# WHAT IS REQUIRED
Copy the data below word for word, starting at the line containing "You are a computer-use" and ending at the end of the data. Leave the pictures out of your copy.

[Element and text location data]
※
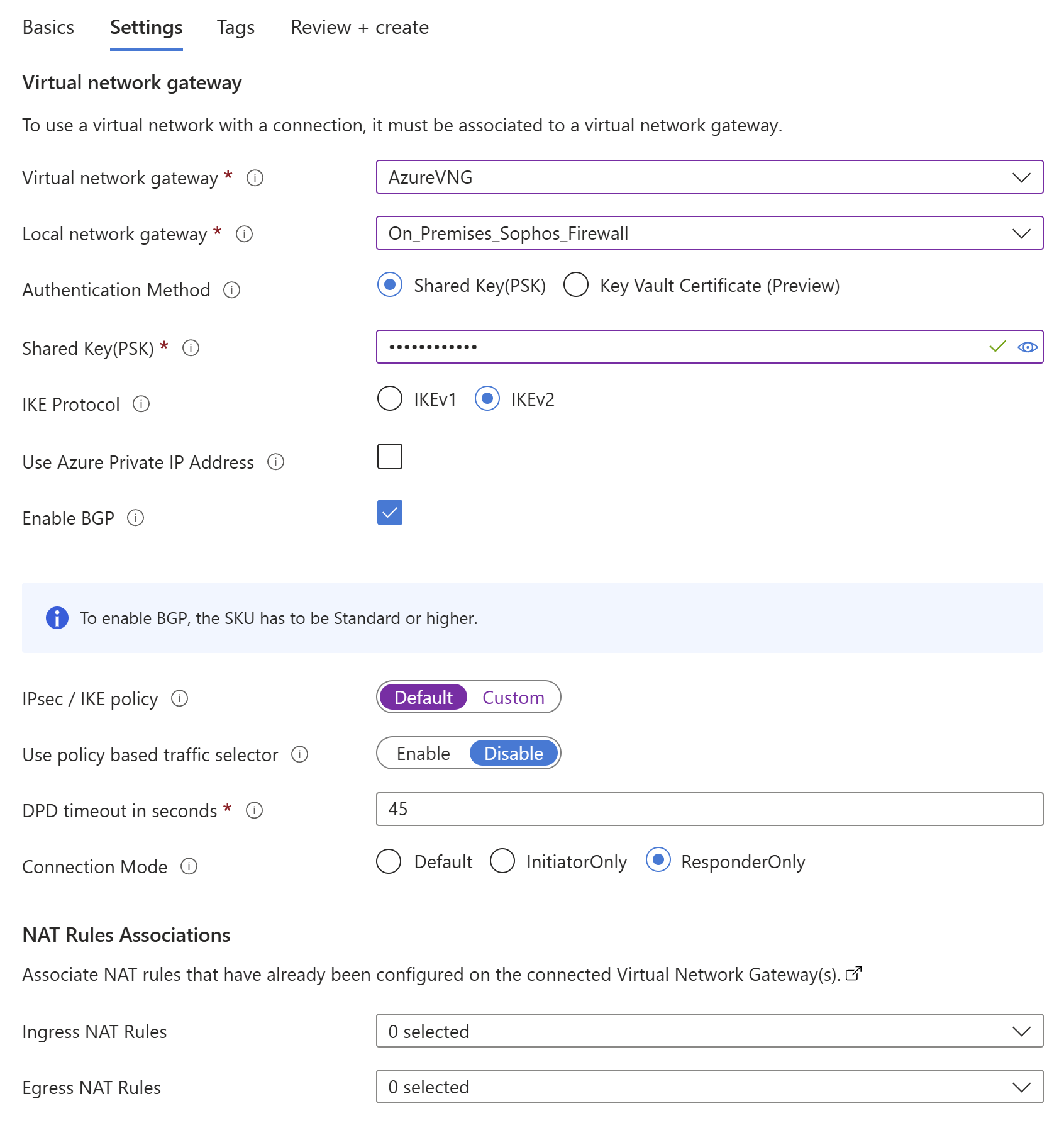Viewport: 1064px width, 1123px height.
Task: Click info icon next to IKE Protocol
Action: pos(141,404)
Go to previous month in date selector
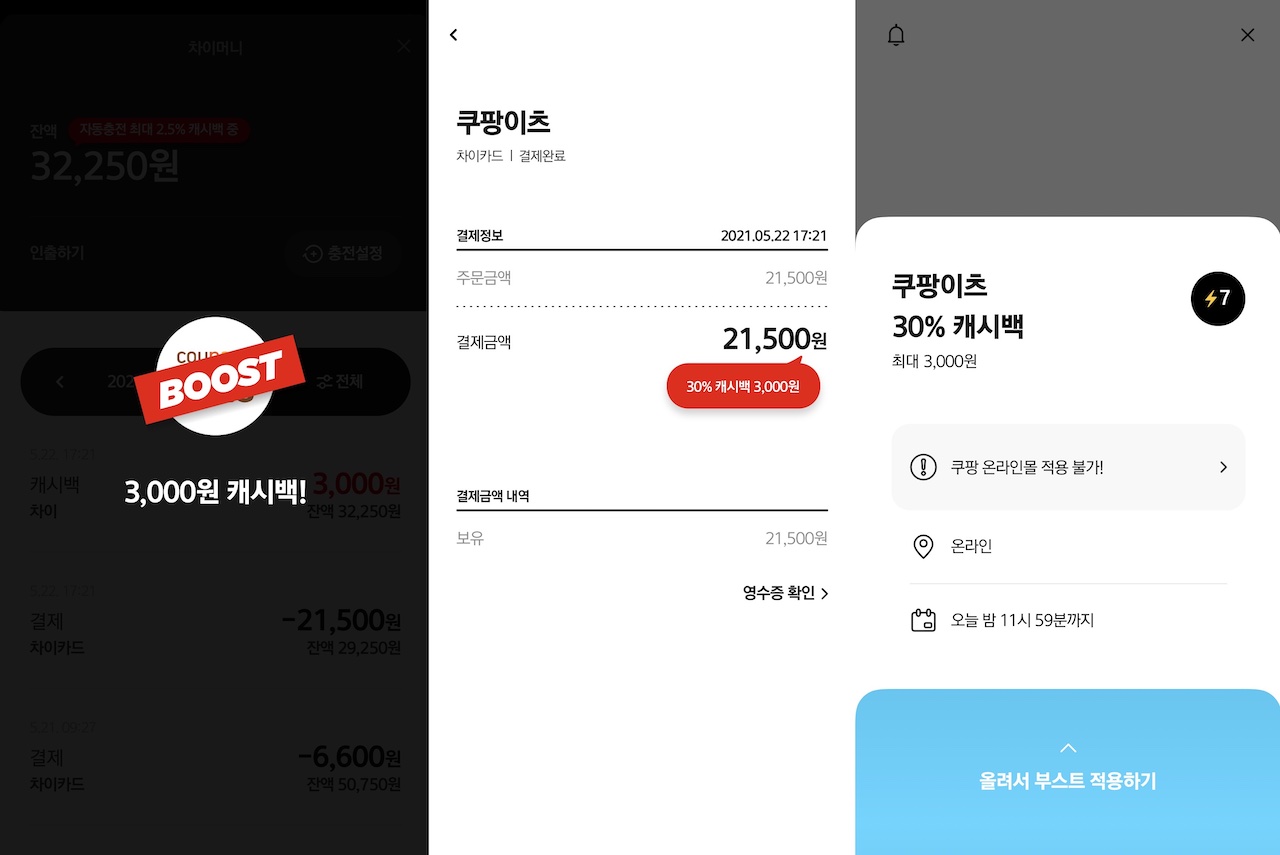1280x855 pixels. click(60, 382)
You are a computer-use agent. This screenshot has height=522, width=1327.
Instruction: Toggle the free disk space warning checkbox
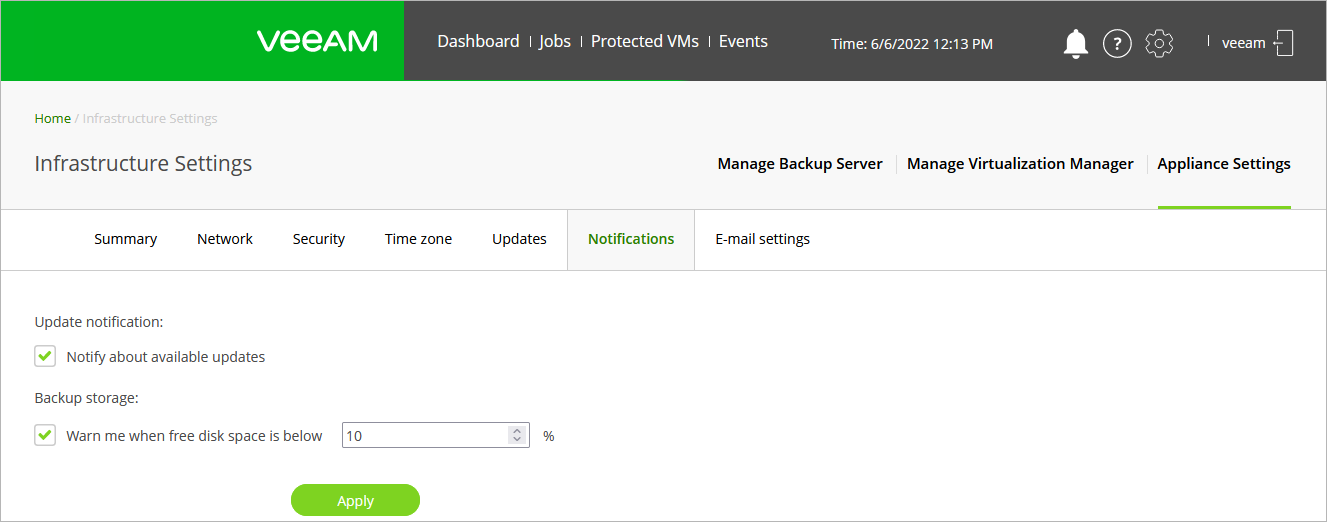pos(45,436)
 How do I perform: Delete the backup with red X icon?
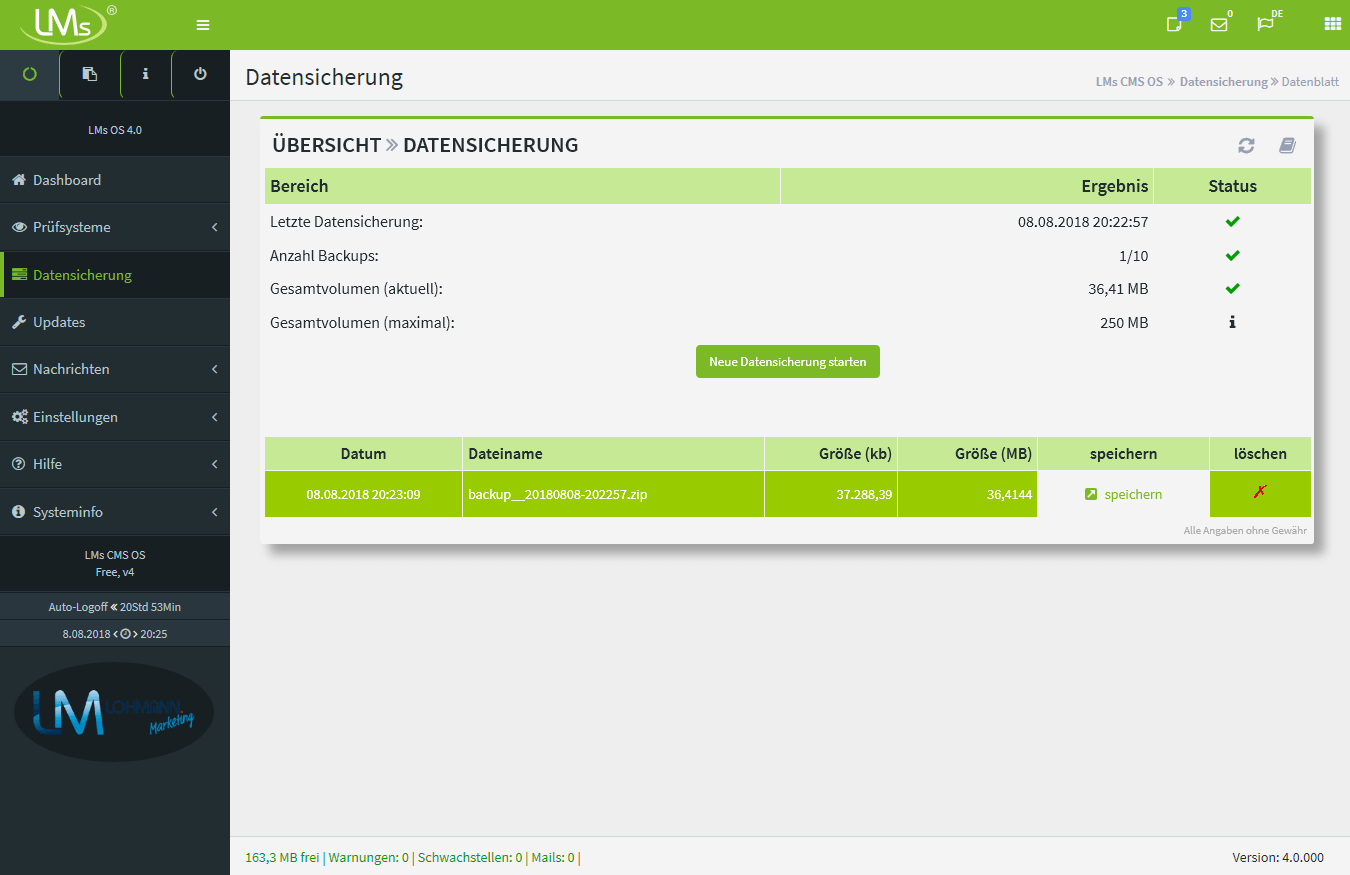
※
# TASK OUTPUT
You are a computer-use agent. This screenshot has height=522, width=1327.
Instruction: Toggle the free disk space warning checkbox
pos(45,436)
 How do I perform: Delete the backup with red X icon?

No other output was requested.